The Raynaud’s App: the story so far

SRUK is pioneering ‘The Raynaud’s ResearchApp,’ that aims to help identify Raynaud’s patients at risk of developing scleroderma, with a view to achieving earlier diagnosis and improved outcomes. The technology also enables users to record their experiences of Raynaud’s symptoms and learn more about potential triggers. The App has recently been piloted in a clinical trial.

Imagine a world where the power of Artificial Intelligence (A.I.) could be harnessed, helping clinicians identify Raynaud’s patients at risk of developing scleroderma sooner? Well, a new and exciting SRUK-led research project: ‘The Raynaud’s ResearchApp,’ is investigating whether this ‘sci-fi’ dream could become a reality.

Enabling the early detection of scleroderma is a key area of SRUK’s Research Strategy, since identifying those at risk can enable faster clinical intervention before the condition progresses further. This is also the long-term goal of The Raynaud’s App and Rare Disease Platform Research Project.

The idea for the project came about in 2018 when SRUK made a successful application to Microsoft’s ‘AI for Good’ Fund. An investment of £6,500 was received from Microsoft along with invaluable support through a partnership with D4T4, a company whose technical expertise provided the ‘know-how’ to develop this concept. The partnership generated the ‘Rare Disease Platform,’ a data repository which could gather and hold clinical information and patient-reported data (such as frequency and severity of attacks), to further our understanding of the progression of Raynaud’s and any early predictors of scleroderma. But how best to collect this data? The idea of a ‘Raynaud’s App’ was born. 

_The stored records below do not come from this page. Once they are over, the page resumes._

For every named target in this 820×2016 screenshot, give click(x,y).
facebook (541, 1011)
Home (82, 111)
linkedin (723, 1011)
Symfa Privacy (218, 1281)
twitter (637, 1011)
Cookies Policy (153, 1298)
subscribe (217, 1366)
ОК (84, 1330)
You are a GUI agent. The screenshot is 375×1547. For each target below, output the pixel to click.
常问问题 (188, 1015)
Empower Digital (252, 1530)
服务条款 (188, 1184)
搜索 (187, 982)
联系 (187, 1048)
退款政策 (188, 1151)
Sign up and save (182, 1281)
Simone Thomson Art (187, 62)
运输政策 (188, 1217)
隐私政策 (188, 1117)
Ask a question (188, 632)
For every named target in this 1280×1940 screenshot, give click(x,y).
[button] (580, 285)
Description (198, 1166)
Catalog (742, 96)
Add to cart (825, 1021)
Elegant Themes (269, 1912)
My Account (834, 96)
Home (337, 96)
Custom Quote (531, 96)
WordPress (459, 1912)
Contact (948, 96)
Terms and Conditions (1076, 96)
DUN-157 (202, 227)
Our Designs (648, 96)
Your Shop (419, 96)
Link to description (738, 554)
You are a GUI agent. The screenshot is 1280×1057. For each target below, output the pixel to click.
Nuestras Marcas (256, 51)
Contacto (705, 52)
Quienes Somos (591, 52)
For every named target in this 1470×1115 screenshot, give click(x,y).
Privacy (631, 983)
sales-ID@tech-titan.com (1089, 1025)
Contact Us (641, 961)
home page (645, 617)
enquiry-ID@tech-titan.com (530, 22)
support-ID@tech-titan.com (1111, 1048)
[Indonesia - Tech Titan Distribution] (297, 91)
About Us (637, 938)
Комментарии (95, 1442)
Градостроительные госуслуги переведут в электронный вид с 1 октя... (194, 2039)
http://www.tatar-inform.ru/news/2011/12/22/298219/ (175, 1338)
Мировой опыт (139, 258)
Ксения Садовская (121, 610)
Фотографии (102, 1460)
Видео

SRUK engaged  Healthbit, a small company with expertise in health apps, to develop a bespoke ‘Raynaud’s App’. Each person who signs up to the app records their own experiences throughout the week. On a personal level, the data they generate can be used to teach them about potential triggers for their Raynaud’s; or could be used to support discussions with their consultant. The app contains trackers like ‘Raynaud’s Attack,' ‘Raynaud’s Score,’ ‘Blood Pressure,’ ‘Heart Rate’ and ‘Mood.’ Additional information such as the attack trigger, timeframe and severity can be recorded to provide detail. Lastly, users can upload photos, or record journal entries. All this data is converted into charts that show changes in attack frequency or severity over time, specific to the individual user. This allows them to learn more about their Raynaud’s, any triggers which may set off attacks and the effect that this has on their wellbeing.

Version One of the app has been developed and piloted in the clinical study of people with secondary Raynaud’s: those with very severe Raynaud’s along with additional risk factors that mean they are at increased risk of developing scleroderma. Within the study, patient-reported data collected via the app is used to support clinical data such as images and blood sample analysis collected during clinical follow ups. These combined datasets will give researchers and clinicians a window into the various factors which underpin Raynaud’s and the early indicators of scleroderma. Over time as usage, datasets and knowledge expand, it is hoped that machine learning could be applied to these data to highlight those who may be in the early stages of scleroderma allowing them access to care and treatment before the condition has progressed.   

The potential success of this algorithm – powered through those who use the ResearchApp, will enable faster clinical intervention before the condition progresses further; hugely improving their outcomes.

We will continue to provide updates as this research progresses, and we hope to make The Raynaud's App widely available in the not-too-distant future.